Detto questo, l’ecografia risultebbe essere la metodica meno idonea ad esplorare il parenchima polmonare. In condizioni normali questo è vero poiché l’aria alveolare non permette il passaggio delle onde meccaniche, ma in condizioni patologiche le caratteristiche del polmone cambiano. In caso di versamento pleurico, ad esempio, il versamento stesso produce una finestra acustica che ci consente inoltre di visualizzare anche il parenchima polmonare circostante. In questo caso, l’ecografia può essere utilizzata sia a scopo diagnostico che a scopo terapeutico. Una volta individuata la presenza di versamento , tramite la metodica ecografica possiamo effettuare una valutazione diagnostica quantitativa, qualitativa, ed eventualmente intraprendere un approccio terapeutico eco-assistito (l’ecografia viene utilizzata solo per individuare e centrare lo spazio intercostale attraverso cui eseguire la toracentesi o applicate il drenaggio) o eco-guidato (l’ecografia viene utilizzata per guidare tutto l’intervento procedurale). In entrambi i casi, il fine è quello di limitare le complicanze legate alla procedura (risposta A esatta).
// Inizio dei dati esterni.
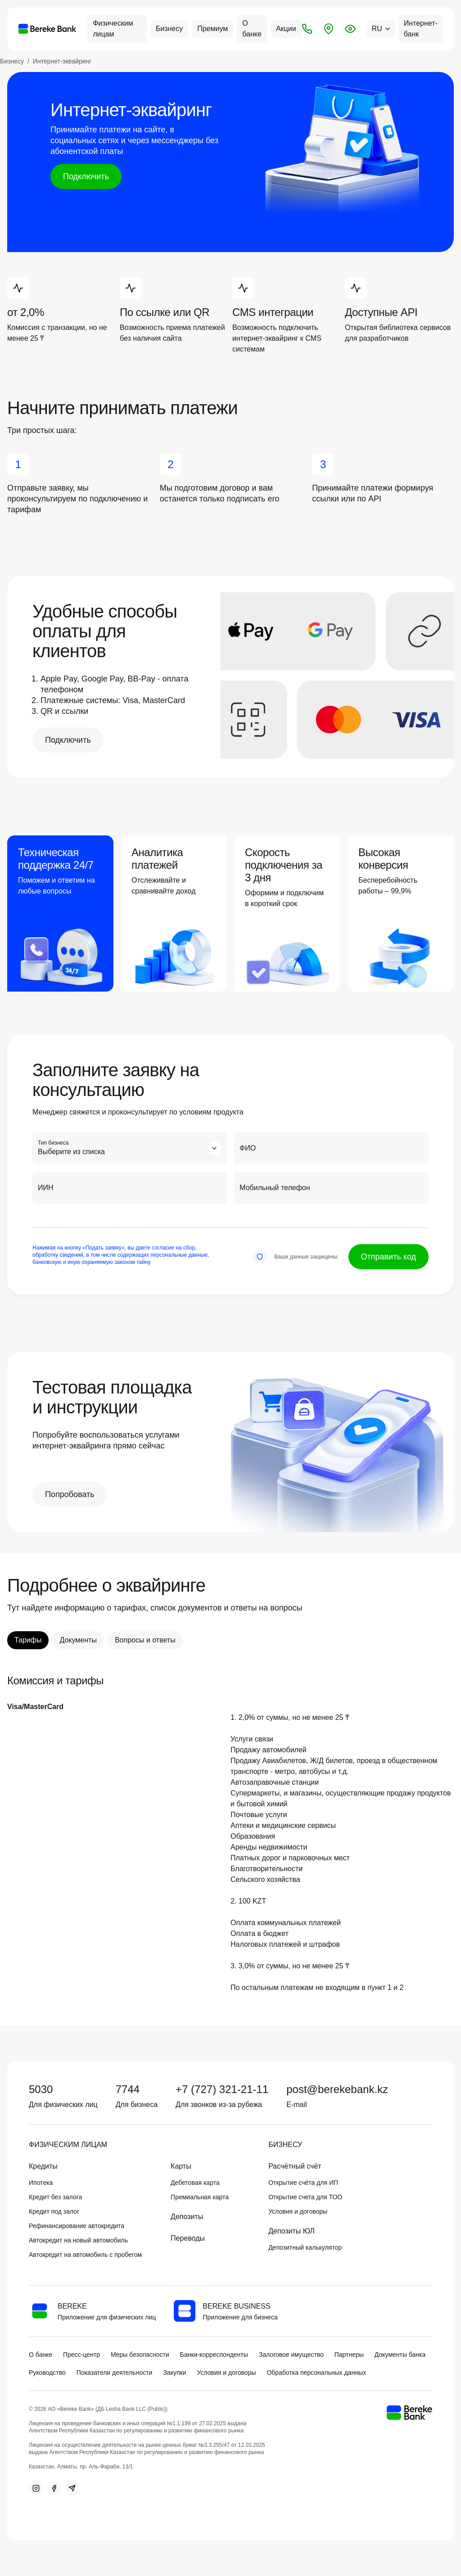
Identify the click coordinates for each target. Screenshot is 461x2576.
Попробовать (70, 1494)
La Tc è l’esame ideale per lo studio del parenchima polmonare e degli organi collocati all’interno della gabbia toracica tuttavia, i tempi di esecuzione più lunghi e l’utilizzo di radiazioni, la portano ad essere considerata come un esame di secondo livello, soprattutto nelle condizioni di urgenza (risposta B errata).

L’ecodoppler è una tecnica applicata all’ecografia, utilizzata per la rilevazione della direzione e del flusso ematico all’interno dei vasi sanguigni, che sfrutta il cosiddetto effetto Doppler. La sonda ecografica è capace di rilevare le variazioni di frequenza delle onde riflesse da un emettitore (il sangue in movimento) rispetto alle onde emesse.  In particolare se la frequenza delle onde di ritorno è maggiore, questo verrà interpretato come movimento dei corpi verso la sonda ecografica, e quindi in avvicinamento; se la frequenza rilevata è minore, i corpi saranno invece in allontanamento rispetto alla sonda. Nel caso del versamento, il liquido raccoltosi all’interno della pleura è statico quindi l’effetto doppler non potrebbe esserci d’aiuto (risposta C errata).

L’angiografia è un esame diagnostico/terapeutico invasivo che permetto lo studio dell’albero vascolare “dall’interno”. Non è l’esame adatto per lo studio di pleura e polmoni (risposta D errata).